== Exercise ==
Within the records below, find the line containing "Task: Click the reset". Reproduce it and each line after it exactly, and nothing else.

== Data to examine ==
= Beginning of Section =

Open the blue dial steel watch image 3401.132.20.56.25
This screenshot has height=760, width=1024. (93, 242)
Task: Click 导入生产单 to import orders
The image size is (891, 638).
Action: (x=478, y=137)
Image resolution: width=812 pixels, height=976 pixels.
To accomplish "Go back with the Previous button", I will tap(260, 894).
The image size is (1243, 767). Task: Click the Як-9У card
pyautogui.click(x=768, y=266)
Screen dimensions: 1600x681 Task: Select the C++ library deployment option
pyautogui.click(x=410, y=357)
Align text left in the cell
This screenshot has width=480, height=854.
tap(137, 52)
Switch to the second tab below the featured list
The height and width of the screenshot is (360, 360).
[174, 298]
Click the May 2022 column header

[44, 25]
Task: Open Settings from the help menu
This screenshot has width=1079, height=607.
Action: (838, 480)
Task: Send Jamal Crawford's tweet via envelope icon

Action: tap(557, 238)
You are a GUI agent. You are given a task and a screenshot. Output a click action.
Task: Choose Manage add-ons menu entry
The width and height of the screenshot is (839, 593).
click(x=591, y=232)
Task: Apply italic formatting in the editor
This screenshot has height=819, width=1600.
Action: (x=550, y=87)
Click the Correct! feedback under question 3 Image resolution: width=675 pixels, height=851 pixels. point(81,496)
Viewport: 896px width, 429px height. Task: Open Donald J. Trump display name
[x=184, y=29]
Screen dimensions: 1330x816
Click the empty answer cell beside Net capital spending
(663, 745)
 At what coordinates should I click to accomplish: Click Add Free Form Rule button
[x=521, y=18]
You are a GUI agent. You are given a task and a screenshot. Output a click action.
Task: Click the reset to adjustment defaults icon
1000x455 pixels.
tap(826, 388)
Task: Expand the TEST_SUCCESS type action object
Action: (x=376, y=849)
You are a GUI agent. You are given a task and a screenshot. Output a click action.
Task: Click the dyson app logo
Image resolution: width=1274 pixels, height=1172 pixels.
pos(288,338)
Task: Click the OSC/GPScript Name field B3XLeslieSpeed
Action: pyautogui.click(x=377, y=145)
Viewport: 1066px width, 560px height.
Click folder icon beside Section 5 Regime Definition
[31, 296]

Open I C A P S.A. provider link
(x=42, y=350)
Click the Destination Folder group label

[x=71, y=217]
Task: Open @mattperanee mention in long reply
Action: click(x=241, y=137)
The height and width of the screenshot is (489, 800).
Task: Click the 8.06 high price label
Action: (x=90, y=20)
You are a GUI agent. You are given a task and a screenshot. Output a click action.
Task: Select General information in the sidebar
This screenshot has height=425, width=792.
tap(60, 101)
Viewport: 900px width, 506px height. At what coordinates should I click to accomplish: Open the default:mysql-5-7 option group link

= End of Section =

== Exercise solution ==
Task: Click the reset to adjustment defaults icon
1000x455 pixels.
tap(826, 388)
Task: Expand the TEST_SUCCESS type action object
Action: (x=376, y=849)
You are a GUI agent. You are given a task and a screenshot. Output a click action.
Task: Click the dyson app logo
Image resolution: width=1274 pixels, height=1172 pixels.
pos(288,338)
Task: Click the OSC/GPScript Name field B3XLeslieSpeed
Action: pyautogui.click(x=377, y=145)
Viewport: 1066px width, 560px height.
Click folder icon beside Section 5 Regime Definition
[31, 296]

Open I C A P S.A. provider link
(x=42, y=350)
Click the Destination Folder group label

[x=71, y=217]
Task: Open @mattperanee mention in long reply
Action: click(x=241, y=137)
The height and width of the screenshot is (489, 800).
Task: Click the 8.06 high price label
Action: (x=90, y=20)
You are a GUI agent. You are given a task and a screenshot. Output a click action.
Task: Select General information in the sidebar
This screenshot has height=425, width=792.
tap(60, 101)
Viewport: 900px width, 506px height. At what coordinates should I click to accomplish: Open the default:mysql-5-7 option group link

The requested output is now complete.